Problem to work on
Show all lines from the records below in which the string "Helps" is present.

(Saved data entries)

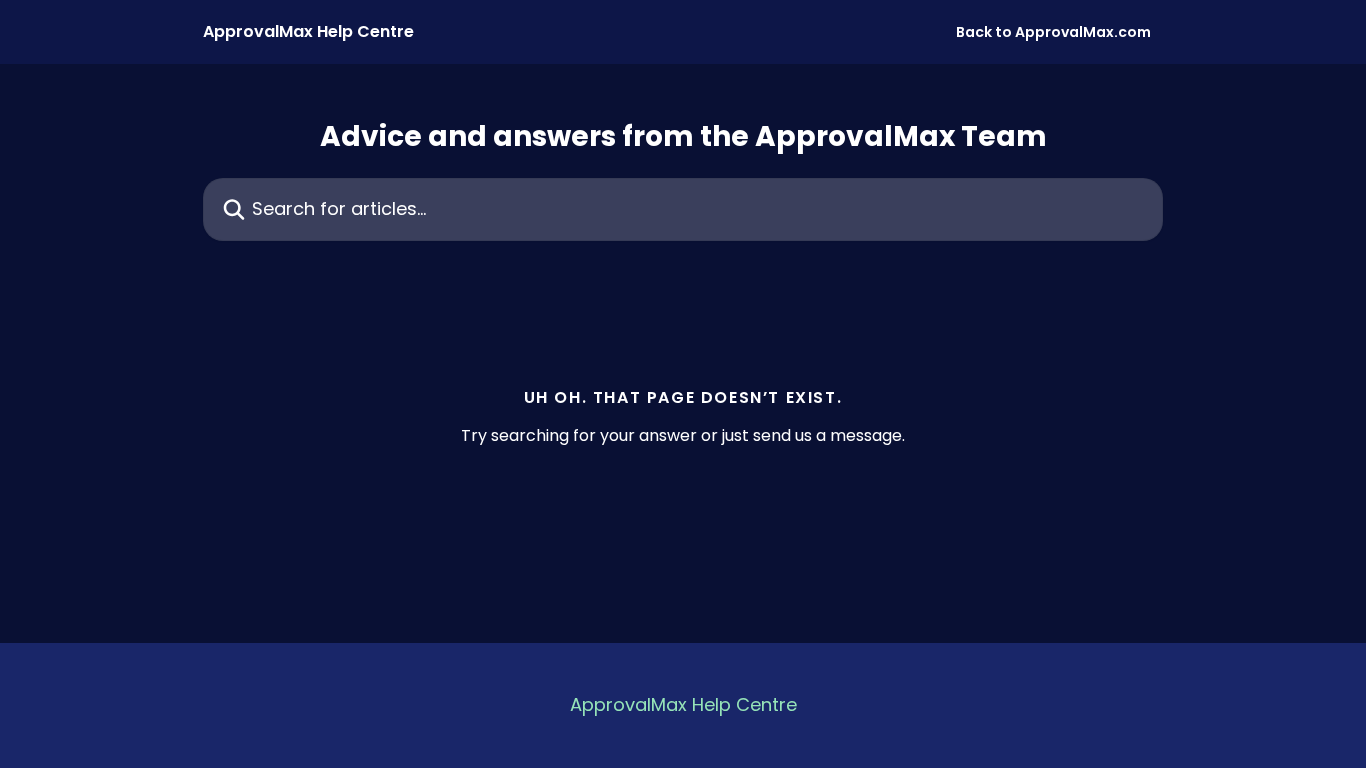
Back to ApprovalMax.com (1053, 32)
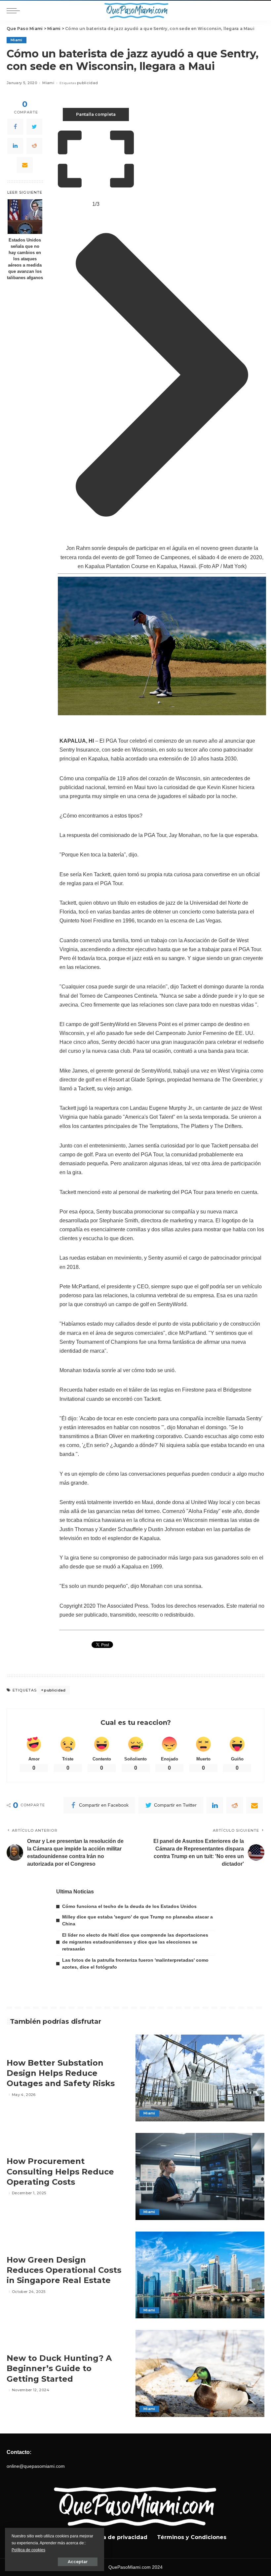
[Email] (25, 165)
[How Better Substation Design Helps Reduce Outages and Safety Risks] (200, 2078)
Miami (16, 40)
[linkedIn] (15, 146)
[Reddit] (34, 146)
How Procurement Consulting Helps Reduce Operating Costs (60, 2171)
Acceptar (78, 2561)
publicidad (87, 83)
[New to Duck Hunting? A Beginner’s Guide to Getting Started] (200, 2373)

Task result
[How Better Substation Design Helps Reduce Outages and Safety Risks] (200, 2078)
How Procurement Consulting Helps Reduce Operating Costs (60, 2171)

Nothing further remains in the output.